→ Work request:
Scan the records for the word "width". Report each line where it occurs.

◆ ◆ ◆ ◆ ◆ ◆ ◆

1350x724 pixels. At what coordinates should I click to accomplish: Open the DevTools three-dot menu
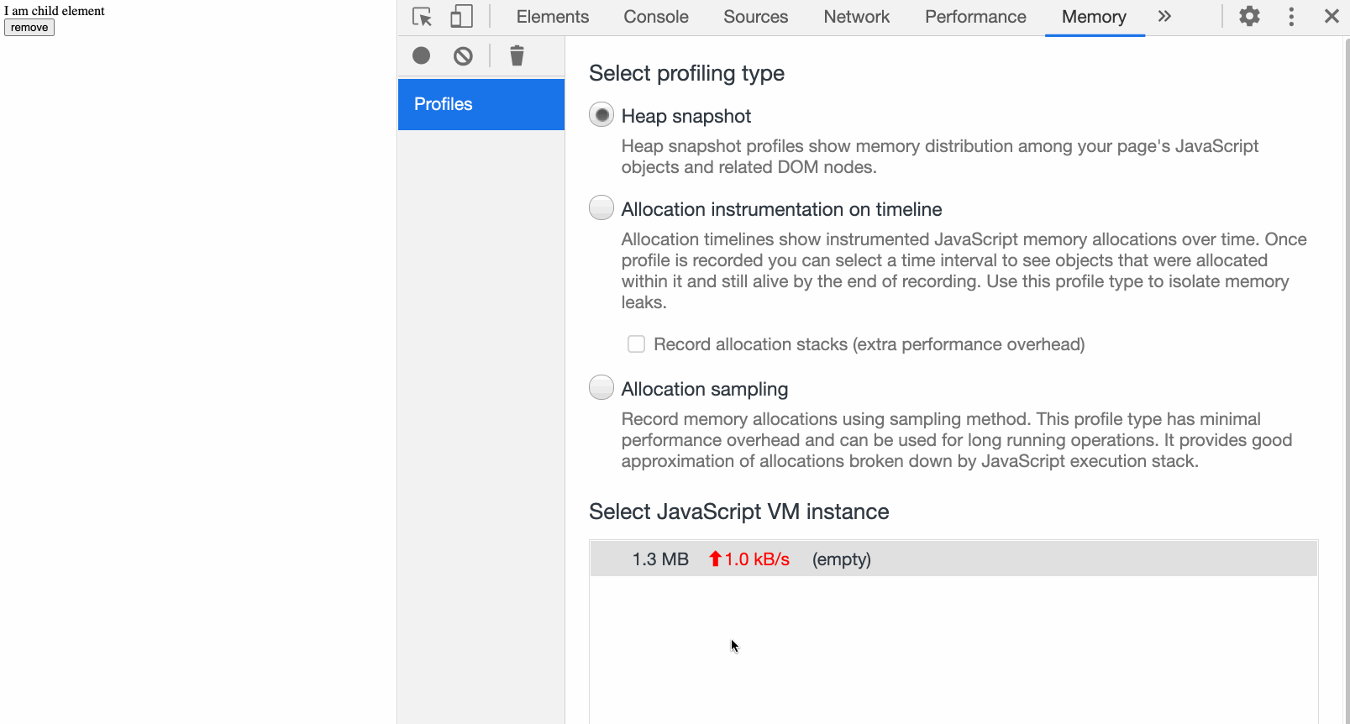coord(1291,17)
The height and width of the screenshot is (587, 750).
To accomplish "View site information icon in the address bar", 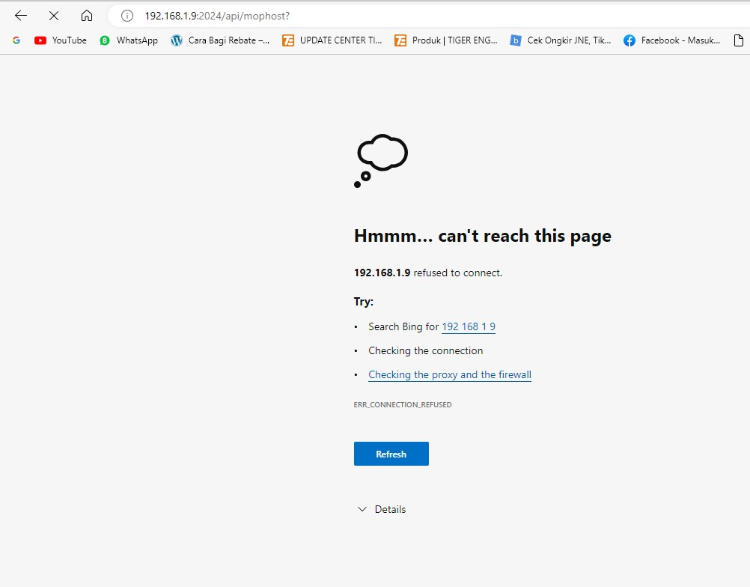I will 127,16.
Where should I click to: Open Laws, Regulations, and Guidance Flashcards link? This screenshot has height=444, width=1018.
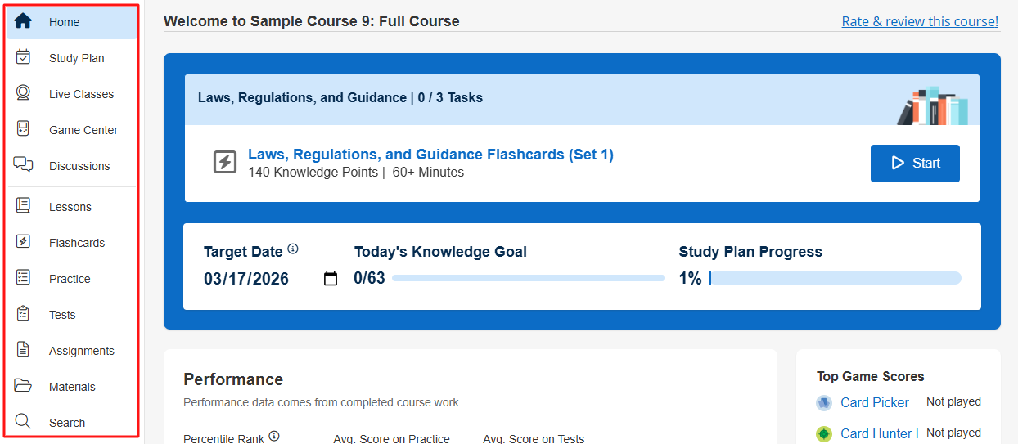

◆ ◆ ◆ ◆ ◆ ◆ ◆

→ Solution for this task:
The height and width of the screenshot is (587, 750).
Where should I click to: Open Laws, Regulations, and Guidance Flashcards link? This screenshot has height=444, width=1018.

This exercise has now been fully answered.